#### [Dataset]
>>>
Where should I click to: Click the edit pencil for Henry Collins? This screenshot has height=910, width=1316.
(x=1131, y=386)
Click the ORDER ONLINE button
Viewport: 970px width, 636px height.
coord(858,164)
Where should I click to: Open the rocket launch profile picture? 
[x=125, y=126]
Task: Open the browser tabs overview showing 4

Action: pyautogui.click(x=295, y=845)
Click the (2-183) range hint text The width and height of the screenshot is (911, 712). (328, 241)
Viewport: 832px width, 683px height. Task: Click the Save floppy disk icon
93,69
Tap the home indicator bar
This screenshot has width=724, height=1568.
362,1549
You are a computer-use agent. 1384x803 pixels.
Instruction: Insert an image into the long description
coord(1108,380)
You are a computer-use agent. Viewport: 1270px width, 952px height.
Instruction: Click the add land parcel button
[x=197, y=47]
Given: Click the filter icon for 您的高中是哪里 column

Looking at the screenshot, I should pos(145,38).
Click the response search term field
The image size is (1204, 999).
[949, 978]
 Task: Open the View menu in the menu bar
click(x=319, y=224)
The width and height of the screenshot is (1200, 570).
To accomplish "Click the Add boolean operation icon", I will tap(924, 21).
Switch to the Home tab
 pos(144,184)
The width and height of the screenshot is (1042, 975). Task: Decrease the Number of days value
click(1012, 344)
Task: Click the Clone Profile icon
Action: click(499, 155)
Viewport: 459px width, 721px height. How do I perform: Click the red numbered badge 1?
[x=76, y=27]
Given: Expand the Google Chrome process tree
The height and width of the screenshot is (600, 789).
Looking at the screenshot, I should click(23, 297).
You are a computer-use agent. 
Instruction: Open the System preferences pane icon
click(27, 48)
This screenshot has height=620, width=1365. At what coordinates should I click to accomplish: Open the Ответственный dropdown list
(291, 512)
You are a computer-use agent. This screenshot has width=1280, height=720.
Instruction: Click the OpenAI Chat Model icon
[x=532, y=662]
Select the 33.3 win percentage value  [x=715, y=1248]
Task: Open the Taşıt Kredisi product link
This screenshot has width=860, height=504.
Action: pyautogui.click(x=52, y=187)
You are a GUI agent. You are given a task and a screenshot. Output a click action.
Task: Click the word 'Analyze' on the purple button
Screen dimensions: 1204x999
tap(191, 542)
<<<
Please return, exactly as written, the line containing "You are a GUI" and every line after it through the end of the records above, and nothing else.

You are a GUI agent. You are given a task and a screenshot. Output a click action.
Task: Click the word 'Analyze' on the purple button
Screen dimensions: 1204x999
tap(191, 542)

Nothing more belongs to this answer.